The first ice cream bicycles in London were used by Walls in about 1923. Cecil Rodd of Walls came up with the slogan “Stop Me and Buy One” after his experiments with doorstep selling in London. In 1924 they expanded the business, opening new factories and ordering 50 new tricycles. Sales in 1924 were £13,719, in 1927 £444,000. During the Second World War (1939-45) manufacture of ice cream was severely limited, and the tricycles requisitioned for use by the military – other countries had tanks… In 1947 Walls sold 3,300 tricycles and invested in new freezers for shops.
My earliest memories of ice-cream are of little cardboard boxes of fairly solid, very yellow bricks of ice-cream. We didn’t very often have these as we didn’t have a freezer or even a fridge. This meant that an ice-cream treat required a lot of foreplanning to enable the diner to enjoy a frozen dessert that was……well, still frozen or at least a bit stiff around the edges and a lower temperature than custard!

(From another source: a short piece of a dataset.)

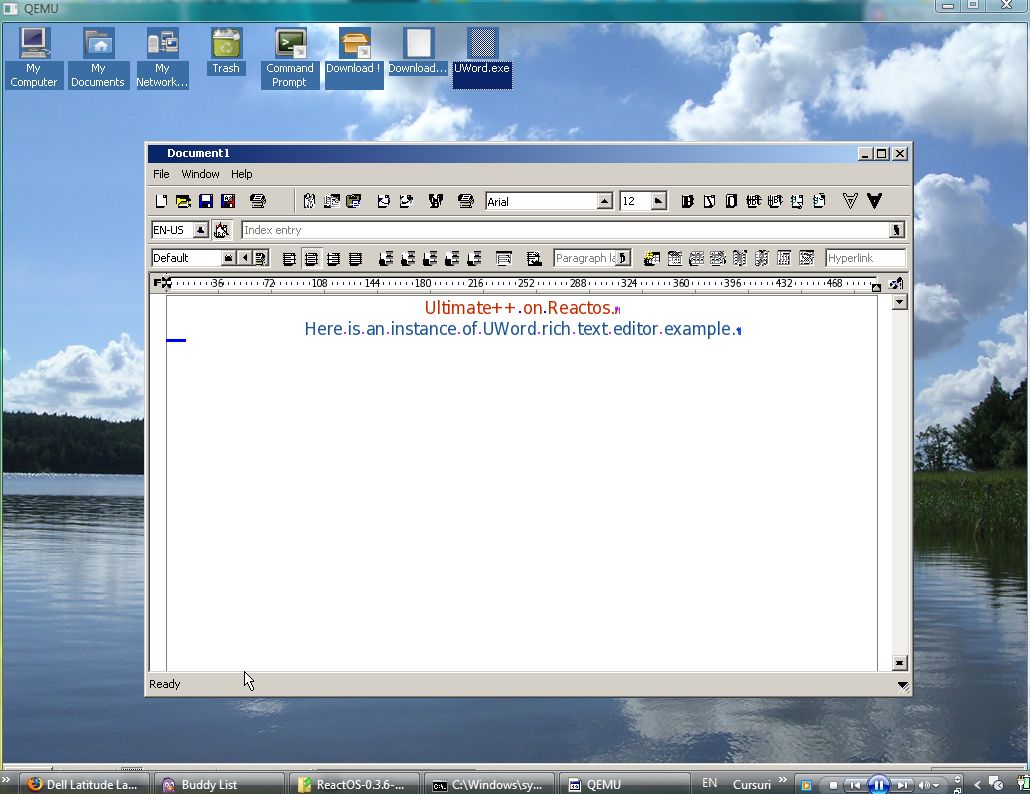Viewport: 1030px width, 794px height.
Task: Click the New document icon
Action: [x=162, y=201]
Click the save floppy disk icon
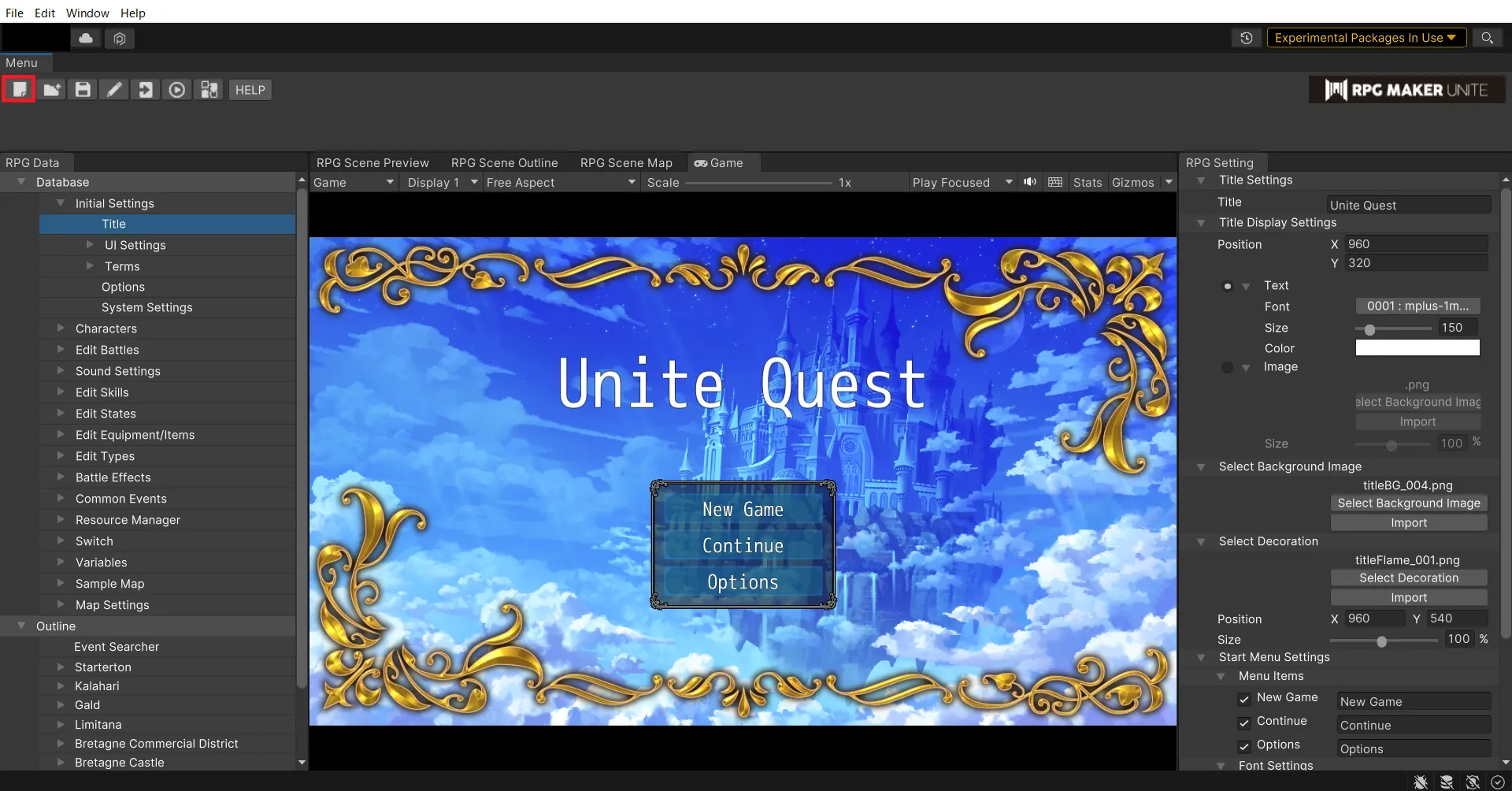 [x=83, y=90]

For me the purest is always the best. Perhaps a vanilla with a chocolate sauce or a shot of hot espresso poured over the top. I wouldn’t say no to most home-made ice-cream, made with good quality ingredients but, to be honest, I am not keen on the trend for commercial ice-cream in logs with over-sweet whipped cream, chocolate chips (of inferior quality) or coloured “fruit” sauces that are so bright you could read a book by them.
Either make your own ice cream or seek out the best small producers who use quality ingredients. You’ll taste the difference. Ice cream can be a smart dinner party dessert and miles away from a kid’s seaside cone. The hot weather is with us (oh, really?) so enjoy some frozen luxury.